Colleges should identify and deal with the problems of on-campus food insecurity rather than let them be as is, because it seems that college has a lot more costs than what most students bargained for.
With little to no money, college students are at a greater risk of food insecurity, which is inadequate access to food by a lack of money and other resources than the general public.
For students with families that have been below the poverty line since their elementary school days, the Supplemental Nutrition Assistance Program (SNAP) has been their beneficial ally to the end of their senior year in high school. The students are then thrown into a world where an aid program like SNAP doesn’t exist.
Food stamps would be a viable option as a college student with the hope of acquiring sustenance but to attain the stamps you must meet four crucial requirements.
The four requirements include being younger than 18 or older than 49 years of age, working more than 20 hours a week, having a child younger than six while being a full time student, and having a child under 12 as a single parent while enrolled full time and working part time or be disabled and receive disability based benefits, according to masslegalhelp.com
According to a study by Wisconsin HOPE (Harvesting Opportunities for Postsecondary Education) Lab, there are an increasing number of students who stay in college to keep their Pell Grant, which is what they rely on for one of life’s basic necessity, food.

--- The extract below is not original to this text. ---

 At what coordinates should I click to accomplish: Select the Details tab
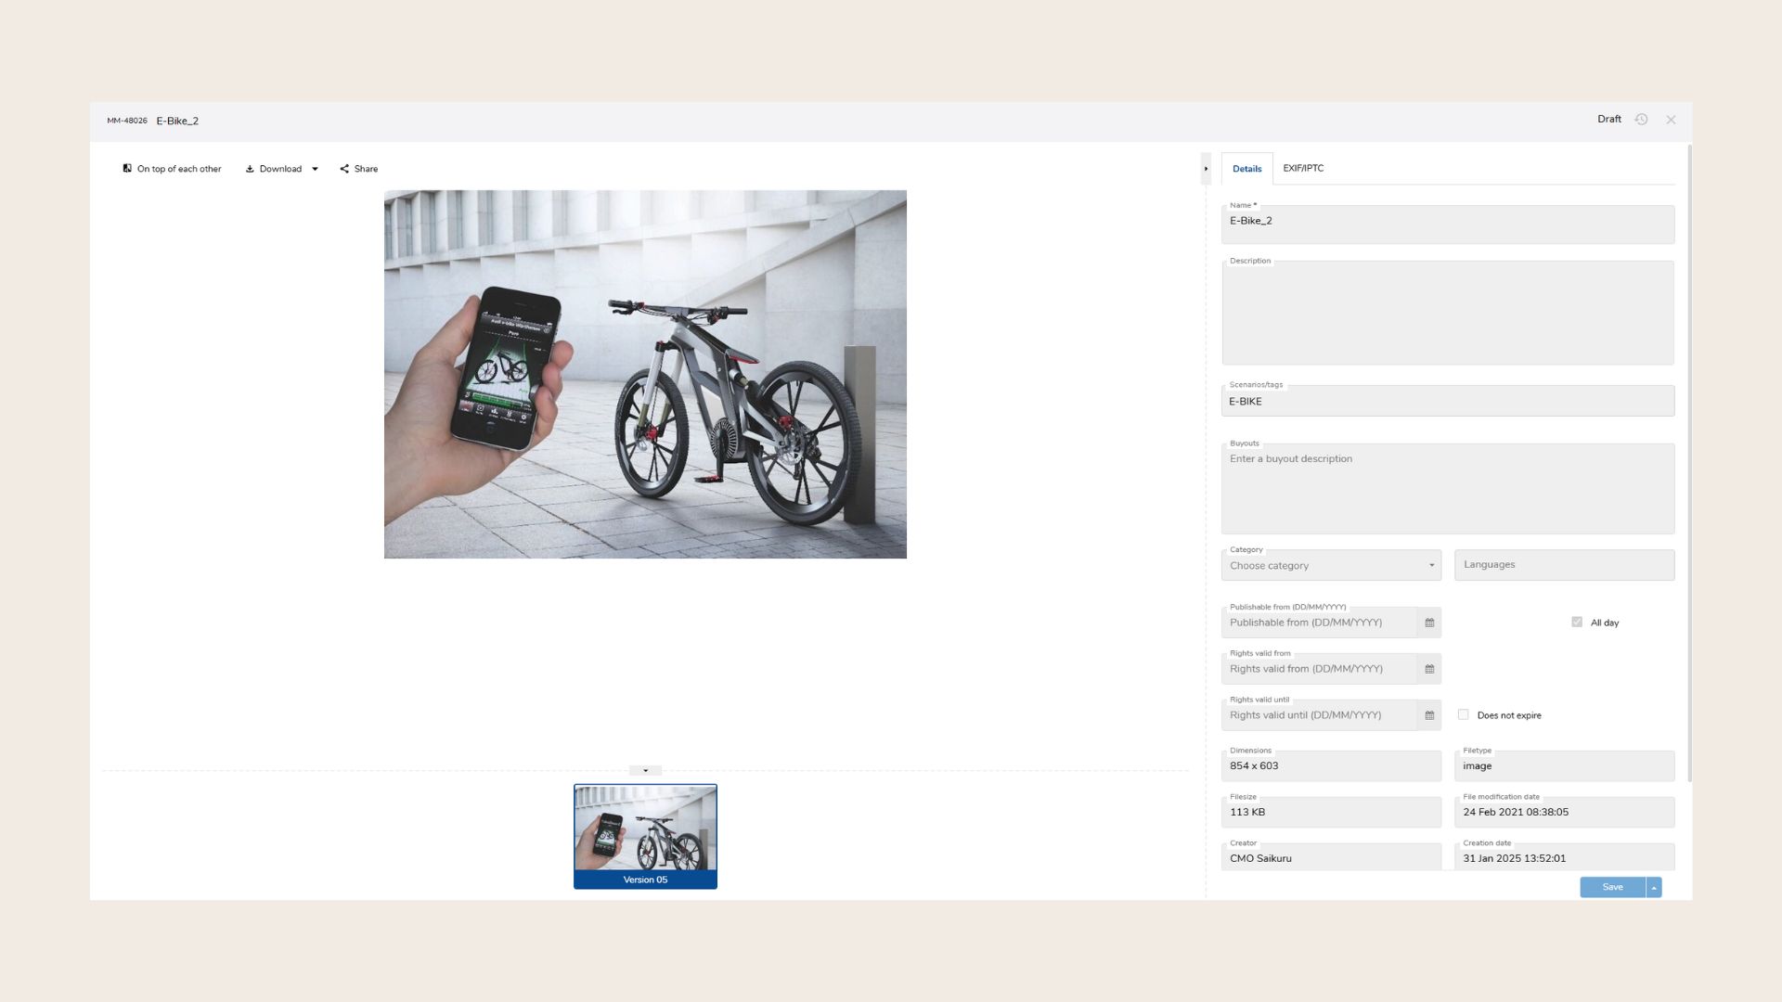pos(1246,169)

In the 1970s, Pell Grants were introduced to help low-income students cover all of their college costs. The grants would cover approximately 75 percent of all costs for attending a public four-year college.

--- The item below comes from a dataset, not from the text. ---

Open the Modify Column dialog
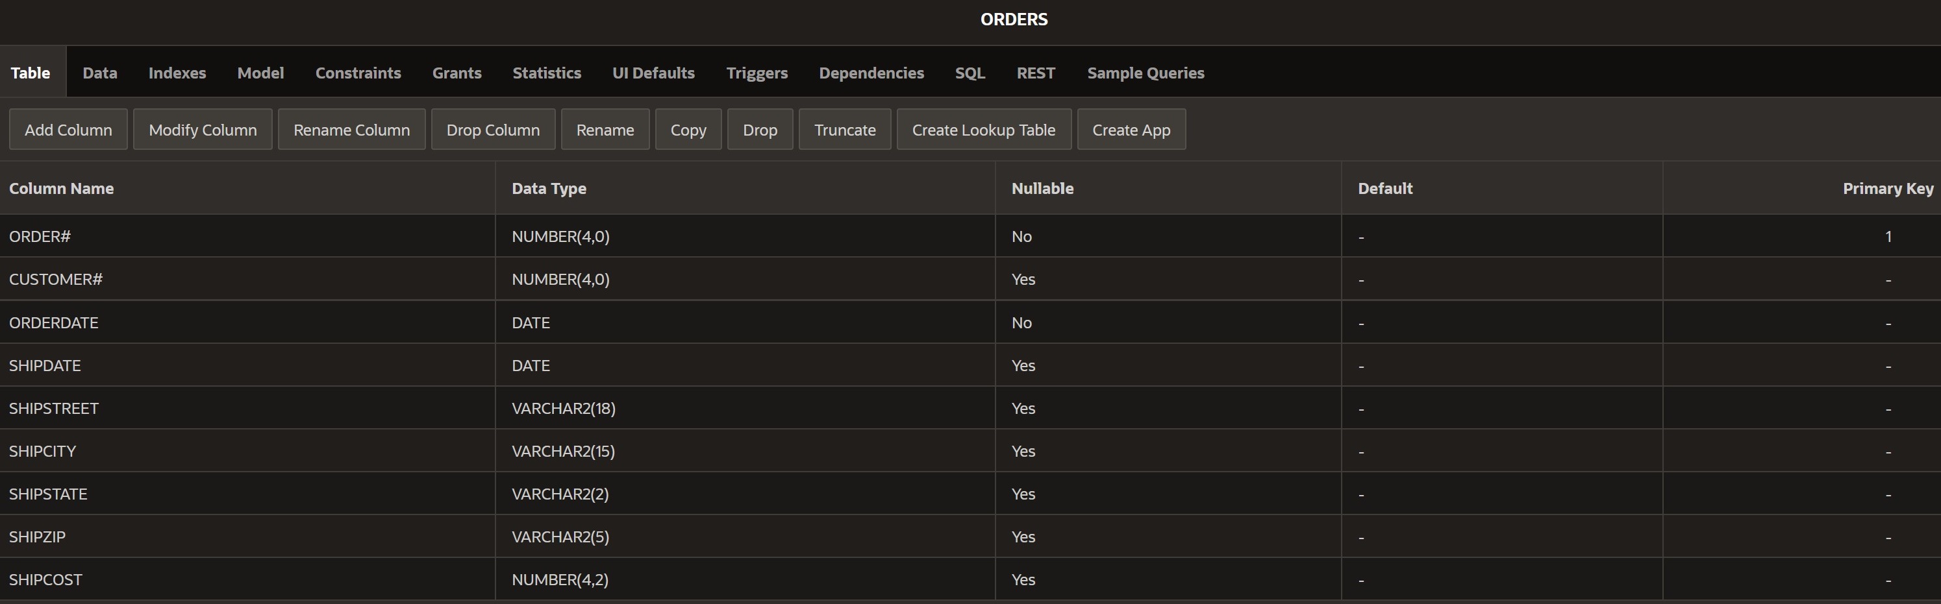Image resolution: width=1941 pixels, height=604 pixels. (x=202, y=129)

The challenges are undeniable, more nutritious meals tend to cost more and with reimbursements already lower than costs, reduced budgets mean that districts are less likely to participate in meal programs, according to Association for Supervision and Curriculum Development’s website.
Now grants only cover about 30 percent of all costs in present time because of inflation, plus current Pell Grant recipients have grown up in families who live well below the federal poverty line.
Many college students nowadays don’t have a well balanced diet. If the average student is lucky, their food intake consists of chips, soda and a favorite dinner option, Top Ramen. Which is filled to the brim with monosodium glutamate (MSG) at 1170 mg, which is over 50 percent over the recommended daily limit. Students eat this kind of food because it is super cheap and cost a dime a dozen.
Today, school lunches are taken for granted. Thirty-one million students participated in the National School Lunch Program in 2007–08, that’s almost two-thirds of all students in the United States. Of these, more than 18 million were from low-income families, families who qualified for free and reduced-price lunch, according to the U.S. Department of Agriculture in its 2009 census.
When HOPE Labs asked students if they have ever skipped a meal or have gone an entire day without eating because they couldn’t afford it, seven percent of students at two-year colleges and 5 percent of students at four-year colleges said yes.
Colleges should be surveying their students to see how their financial situation is and how the college can help their students by offering a different arrangement of services. Although Higher One, Riverside City College’s financial aid distributer, offers budget workshops and tools to be financially stable, these programs don’t fill your pockets and feed you.